SELECTED TEXT:
>> BEGIN
Assignment 6: Feature Engineering | Machine Learning Course

Assignment Overview

In this assignment, you will build a complete Feature Engineering Pipeline for predicting house prices. This project requires you to apply feature engineering techniques: missing value handling, encoding strategies, feature creation, feature selection, and sklearn pipelines - skills that often make the difference between mediocre and excellent ML models.

Feature Engineering Focus: Good feature engineering can improve model performance more than algorithm selection. You must demonstrate measurable improvement in model metrics after applying your pipeline.

Skills Applied: This assignment tests your understanding of missing value imputation, categorical encoding, feature creation, feature selection methods, and sklearn Pipeline/ColumnTransformer.

Feature Creation

Polynomial features, interactions, aggregations, domain-specific features

Feature Selection

Filter methods, wrapper methods, embedded methods, RFE, importance-based

Sklearn Pipelines

Pipeline, ColumnTransformer, custom transformers, reproducibility

Ready to submit? Already completed the assignment? Submit your work now!
>> END
DATASET EXTRACT:
>> BEGIN
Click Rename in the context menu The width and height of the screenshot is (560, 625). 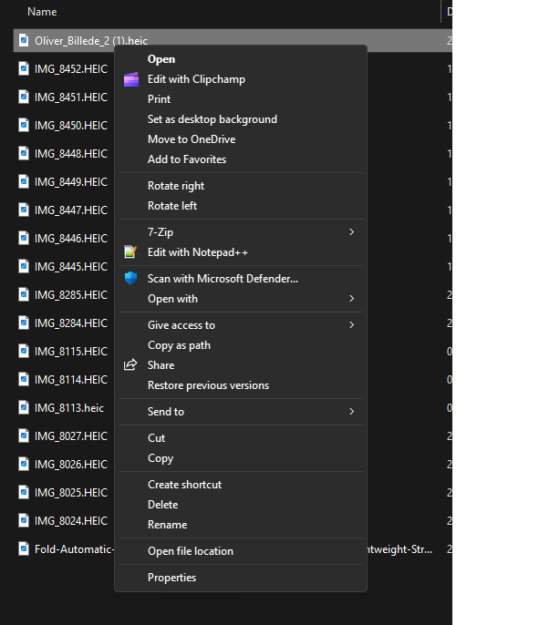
>> END
PROBLEMS TO SOLVE:
1: Do these statements agree with the feature engineering assignment page? Answer yes or no for each, and quote the deciding words of the page.
(a) The pipeline is built to predict house prices.
(b) The page holds that algorithm selection improves model performance more than feature engineering does.
(c) RFE appears under Feature Creation.
2: Write the next part of the feature engineering assignment page, picking up after its final line.

EXERCISE RESPONSES:
1:
(a) Yes: "build a complete Feature Engineering Pipeline for predicting house prices"
(b) No: "Good feature engineering can improve model performance more than algorithm selection."
(c) No: it is listed under Feature Selection: "Filter methods, wrapper methods, embedded methods, RFE, importance-based"

2:
Submit Now

The Scenario

HomeValue Analytics - House Price Prediction

You have been hired as a Data Scientist at HomeValue Analytics, a real estate analytics company. The team has a raw dataset of house sales but the initial model performance is poor. The Chief Data Officer has given you this challenge:

"Our raw data has missing values, mixed data types, and irrelevant features. We tried a basic model but got an R² of only 0.65. Can you build a feature engineering pipeline that transforms this messy data into something that gives us at least 0.85 R²?"

Your Task

Create a Jupyter Notebook called feature_engineering.ipynb that implements a complete feature engineering pipeline. Your code must clean the data, create meaningful features, select the most important ones, and demonstrate significant improvement in model performance.

The Dataset

Create a synthetic house sales dataset (house_prices.csv) with the following structure:

File: `house_prices.csv` (House Sales Data)

house_id,bedrooms,bathrooms,sqft_living,sqft_lot,floors,waterfront,view,condition,grade,sqft_above,sqft_basement,yr_built,yr_renovated,zipcode,lat,long,sqft_living15,sqft_lot15,neighborhood,garage_type,heating_type,price
1,3,1.5,1800,5650,1.0,0,0,3,7,1180,620,1955,,98178,47.5112,-122.257,1340,5650,Urban,Attached,Gas,221900
2,4,2.5,2570,7242,2.0,0,0,3,7,2170,400,1951,1991,98125,47.7210,-122.319,1690,7639,Suburban,Detached,Electric,538000
3,2,1.0,770,10000,1.0,0,0,3,6,770,0,1933,,98028,47.7379,-122.233,2720,8062,Rural,,Oil,180000
...

Columns Explained

house_id - Unique identifier (integer)
bedrooms - Number of bedrooms (integer)
bathrooms - Number of bathrooms (float)
sqft_living - Living area square footage (integer)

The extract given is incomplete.